**** PROVIDED ENTRIES

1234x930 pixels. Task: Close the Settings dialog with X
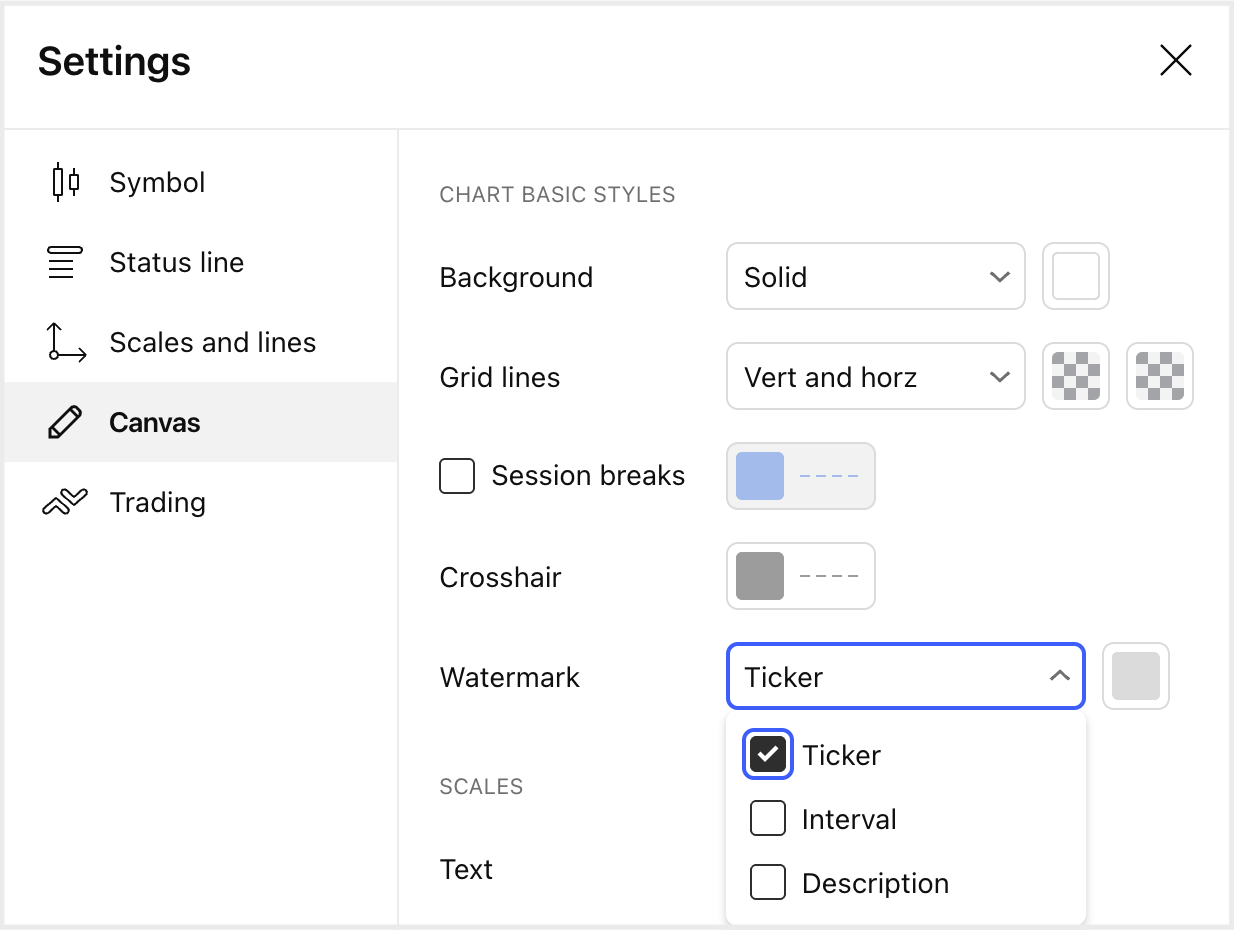tap(1175, 61)
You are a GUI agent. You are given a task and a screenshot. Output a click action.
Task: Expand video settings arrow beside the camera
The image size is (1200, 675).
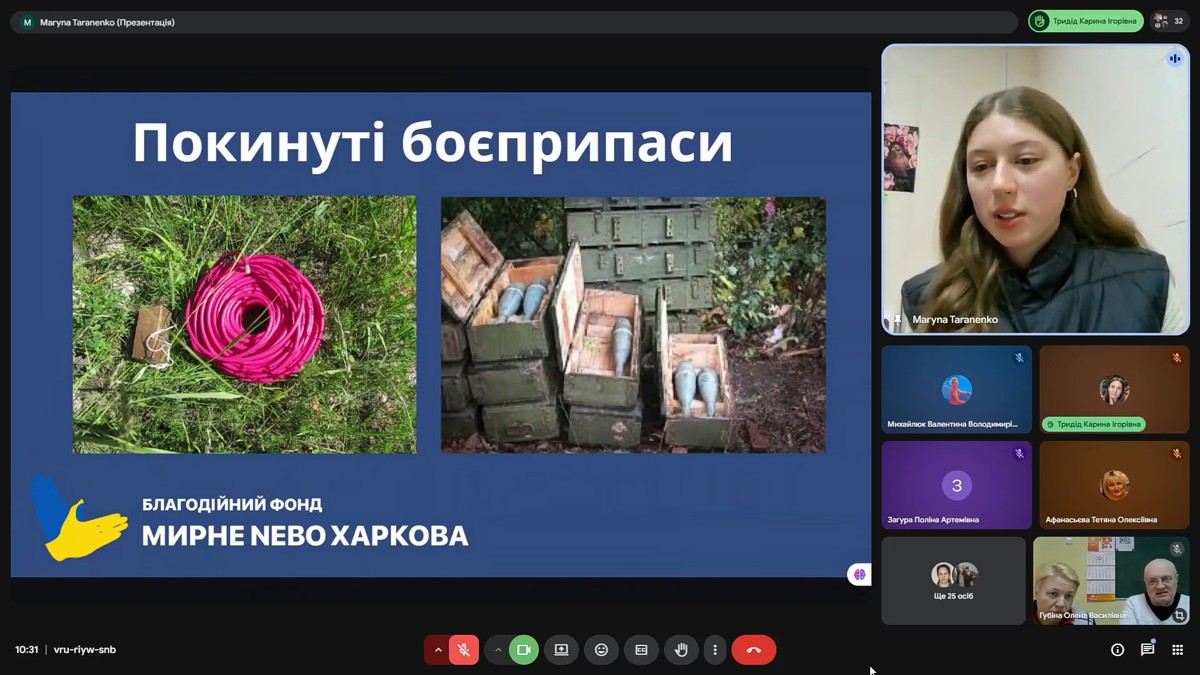click(x=497, y=650)
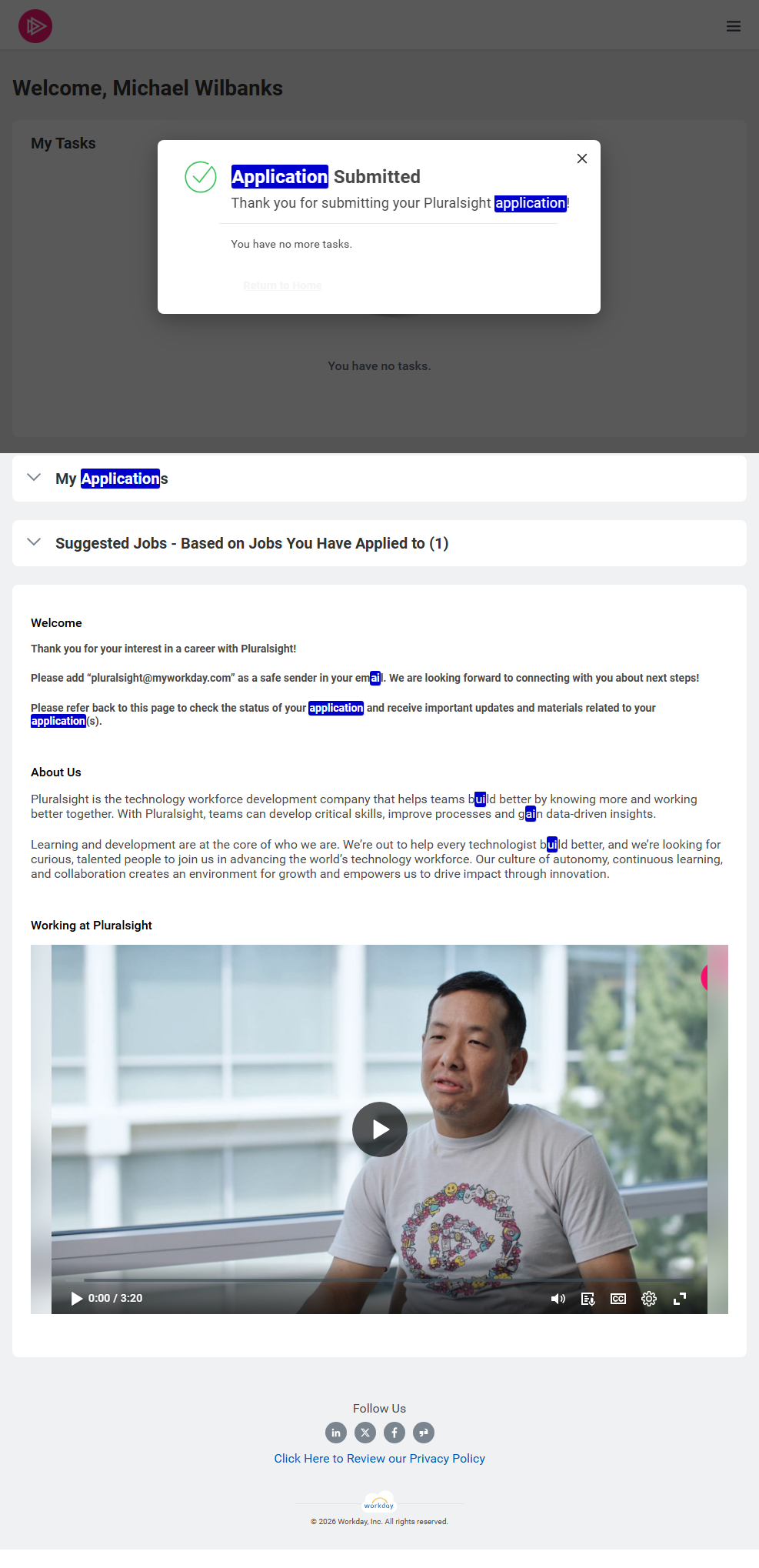The image size is (759, 1568).
Task: Click the small play button in video controls
Action: pyautogui.click(x=76, y=1299)
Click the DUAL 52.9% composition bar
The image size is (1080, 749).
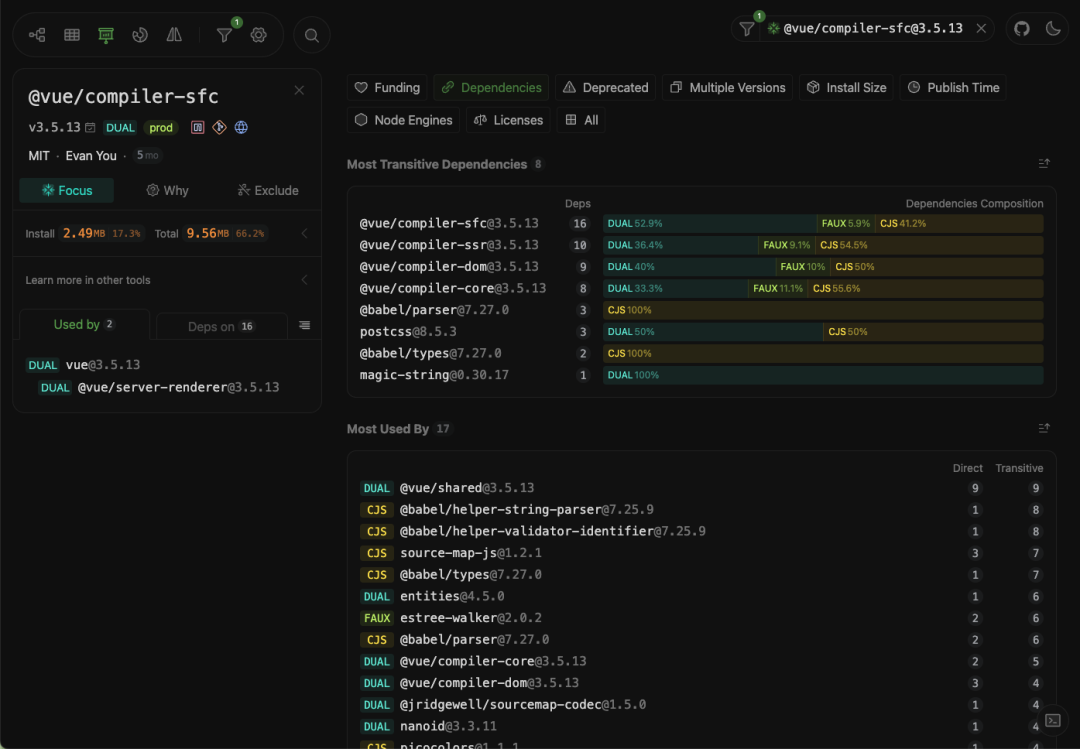click(709, 223)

********

▶ _ASSIGNMENT_: Transcribe all of the data above exactly; no picture belongs in the copy.

▶ _OUTPUT_:
1234x930 pixels. Task: Close the Settings dialog with X
tap(1175, 61)
You are a GUI agent. You are given a task and a screenshot. Output a click action.
Task: Expand video settings arrow beside the camera
The image size is (1200, 675).
click(x=497, y=650)
The image size is (759, 1568).
Task: Click the small play button in video controls
Action: pyautogui.click(x=76, y=1299)
Click the DUAL 52.9% composition bar
The image size is (1080, 749).
click(709, 223)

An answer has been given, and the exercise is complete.